WRITTEN REQUEST
Rewrite the listing below, putting "interface agent" wherever "GUI agent" occurs and leaving everything else unchanged.

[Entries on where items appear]
---
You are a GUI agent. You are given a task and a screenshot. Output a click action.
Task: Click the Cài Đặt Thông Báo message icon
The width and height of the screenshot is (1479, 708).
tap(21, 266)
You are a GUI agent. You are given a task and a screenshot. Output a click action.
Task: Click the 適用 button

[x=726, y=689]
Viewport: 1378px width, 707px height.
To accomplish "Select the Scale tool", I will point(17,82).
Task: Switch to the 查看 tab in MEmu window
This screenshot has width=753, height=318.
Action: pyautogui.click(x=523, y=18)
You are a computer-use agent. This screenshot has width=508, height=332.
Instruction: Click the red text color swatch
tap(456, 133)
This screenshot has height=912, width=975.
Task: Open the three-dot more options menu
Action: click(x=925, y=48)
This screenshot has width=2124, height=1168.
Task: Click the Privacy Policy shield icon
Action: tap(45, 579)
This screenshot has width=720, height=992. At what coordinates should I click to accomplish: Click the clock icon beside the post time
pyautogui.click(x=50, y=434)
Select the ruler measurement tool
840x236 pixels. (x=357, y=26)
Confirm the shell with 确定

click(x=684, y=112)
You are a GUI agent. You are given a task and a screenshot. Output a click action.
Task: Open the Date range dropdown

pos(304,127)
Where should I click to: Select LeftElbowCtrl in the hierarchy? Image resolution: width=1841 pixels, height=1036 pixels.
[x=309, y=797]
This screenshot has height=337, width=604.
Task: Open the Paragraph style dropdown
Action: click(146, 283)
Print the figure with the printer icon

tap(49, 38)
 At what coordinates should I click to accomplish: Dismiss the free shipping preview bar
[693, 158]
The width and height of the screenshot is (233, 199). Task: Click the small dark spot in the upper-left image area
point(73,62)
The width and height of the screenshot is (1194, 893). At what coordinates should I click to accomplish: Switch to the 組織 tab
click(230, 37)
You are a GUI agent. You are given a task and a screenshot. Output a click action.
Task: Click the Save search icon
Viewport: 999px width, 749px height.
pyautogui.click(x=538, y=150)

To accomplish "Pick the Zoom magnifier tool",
---
PROBLEM SOLUTION
You are a interface agent. You are given a task and a screenshot. Output a click action.
Task: Click the Cài Đặt Thông Báo message icon
The width and height of the screenshot is (1479, 708).
tap(21, 266)
You are a interface agent. You are given a task and a screenshot. Output a click action.
Task: Click the 適用 button

[x=726, y=689]
Viewport: 1378px width, 707px height.
To accomplish "Select the Scale tool", I will point(17,82).
Task: Switch to the 查看 tab in MEmu window
This screenshot has width=753, height=318.
Action: pyautogui.click(x=523, y=18)
You are a computer-use agent. This screenshot has width=508, height=332.
Instruction: Click the red text color swatch
tap(456, 133)
This screenshot has height=912, width=975.
Task: Open the three-dot more options menu
Action: click(x=925, y=48)
This screenshot has width=2124, height=1168.
Task: Click the Privacy Policy shield icon
Action: tap(45, 579)
This screenshot has width=720, height=992. At what coordinates should I click to accomplish: Click the clock icon beside the post time
pyautogui.click(x=50, y=434)
Select the ruler measurement tool
840x236 pixels. (x=357, y=26)
Confirm the shell with 确定

click(x=684, y=112)
You are a interface agent. You are given a task and a screenshot. Output a click action.
Task: Open the Date range dropdown

pos(304,127)
Where should I click to: Select LeftElbowCtrl in the hierarchy? Image resolution: width=1841 pixels, height=1036 pixels.
[x=309, y=797]
This screenshot has height=337, width=604.
Task: Open the Paragraph style dropdown
Action: click(146, 283)
Print the figure with the printer icon

tap(49, 38)
 At what coordinates should I click to accomplish: Dismiss the free shipping preview bar
[693, 158]
The width and height of the screenshot is (233, 199). Task: Click the small dark spot in the upper-left image area
point(73,62)
The width and height of the screenshot is (1194, 893). At what coordinates should I click to accomplish: Switch to the 組織 tab
click(230, 37)
You are a interface agent. You are given a task and a screenshot. Output a click action.
Task: Click the Save search icon
Viewport: 999px width, 749px height.
pyautogui.click(x=538, y=150)

To accomplish "Pick the Zoom magnifier tool",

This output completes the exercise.